● Directions
In the records, find every line with the word "sidebar" and copy it out.

Data items
·····

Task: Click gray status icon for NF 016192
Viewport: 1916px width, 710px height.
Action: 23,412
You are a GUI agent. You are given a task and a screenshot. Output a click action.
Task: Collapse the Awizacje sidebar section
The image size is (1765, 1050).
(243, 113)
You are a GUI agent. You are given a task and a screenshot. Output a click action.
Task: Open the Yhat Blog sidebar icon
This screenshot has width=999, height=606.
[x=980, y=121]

·····

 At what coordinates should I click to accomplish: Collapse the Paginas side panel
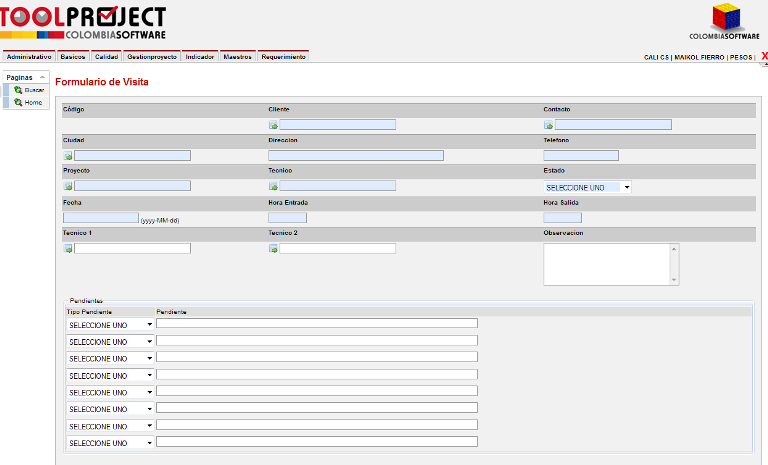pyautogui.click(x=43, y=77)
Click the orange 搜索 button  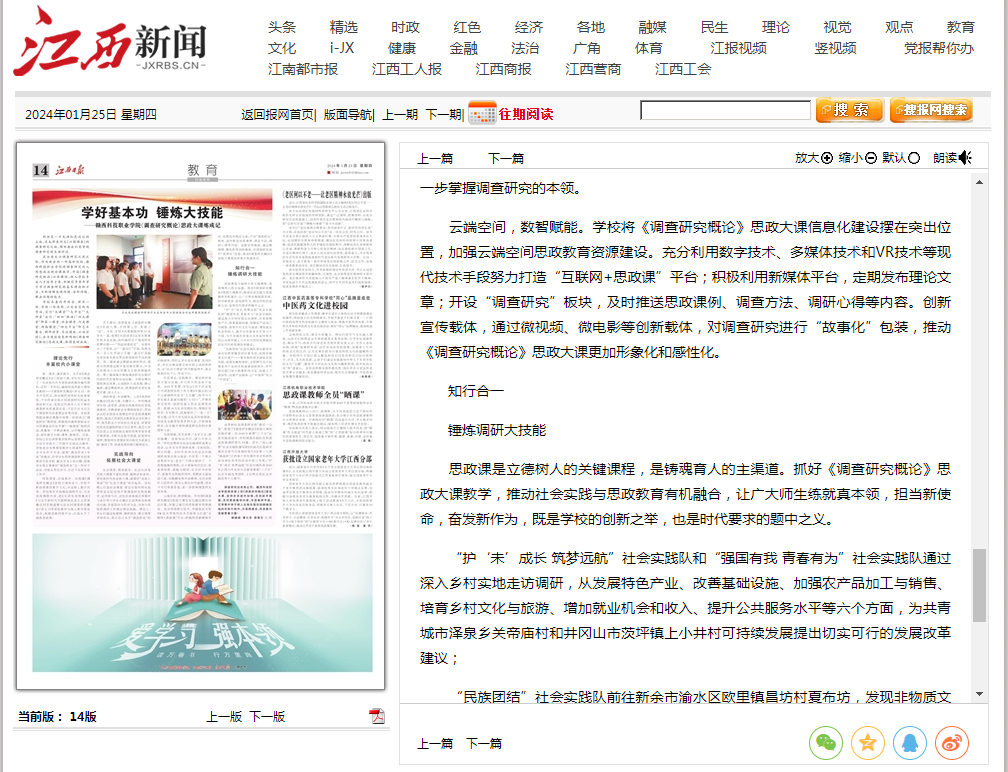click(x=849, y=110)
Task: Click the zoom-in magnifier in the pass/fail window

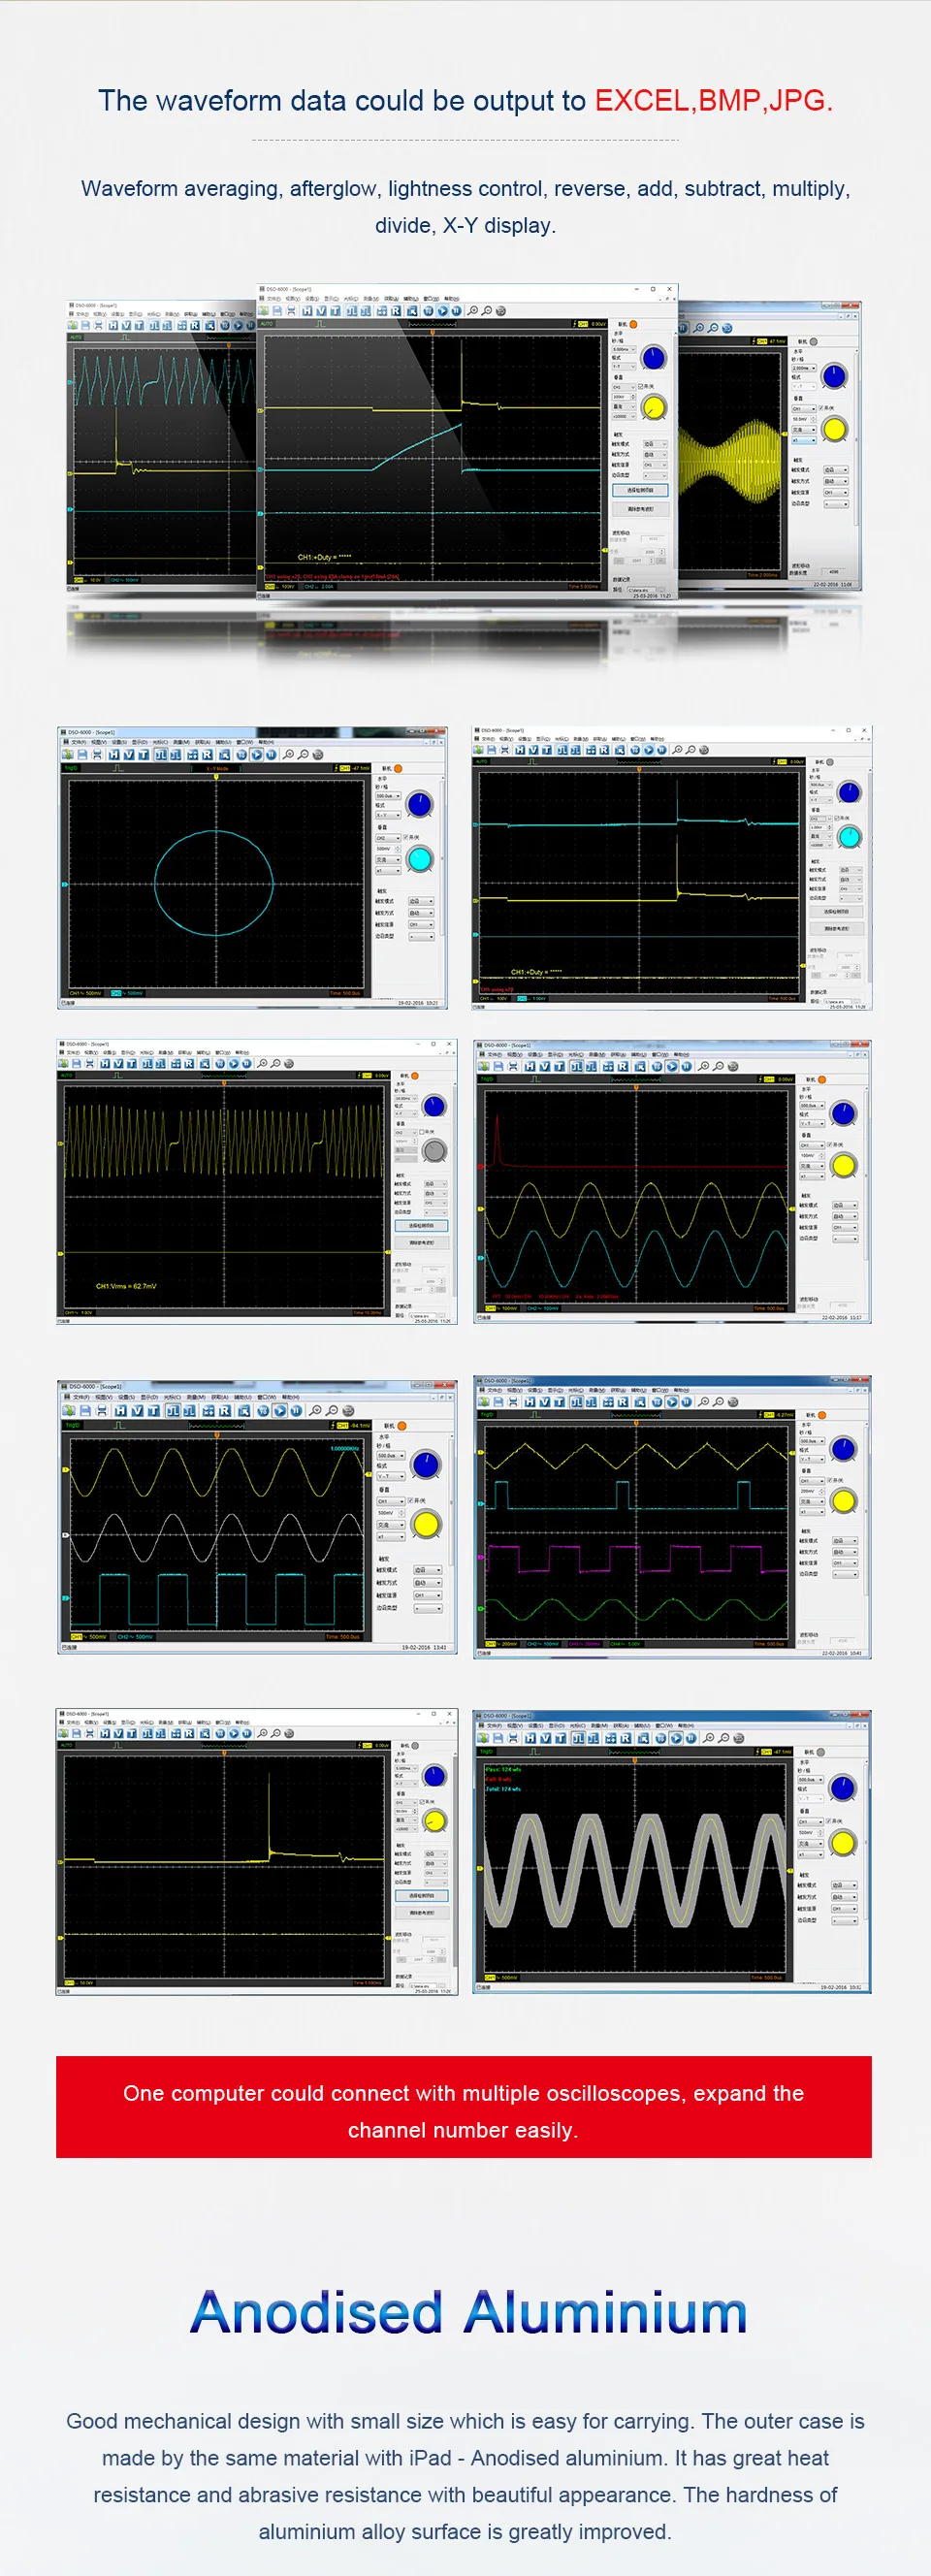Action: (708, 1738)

·····

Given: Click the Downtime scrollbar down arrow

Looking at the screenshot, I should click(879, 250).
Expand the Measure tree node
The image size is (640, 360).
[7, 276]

·····

● Result
Task: Collapse the Awizacje sidebar section
Task: Open the Yhat Blog sidebar icon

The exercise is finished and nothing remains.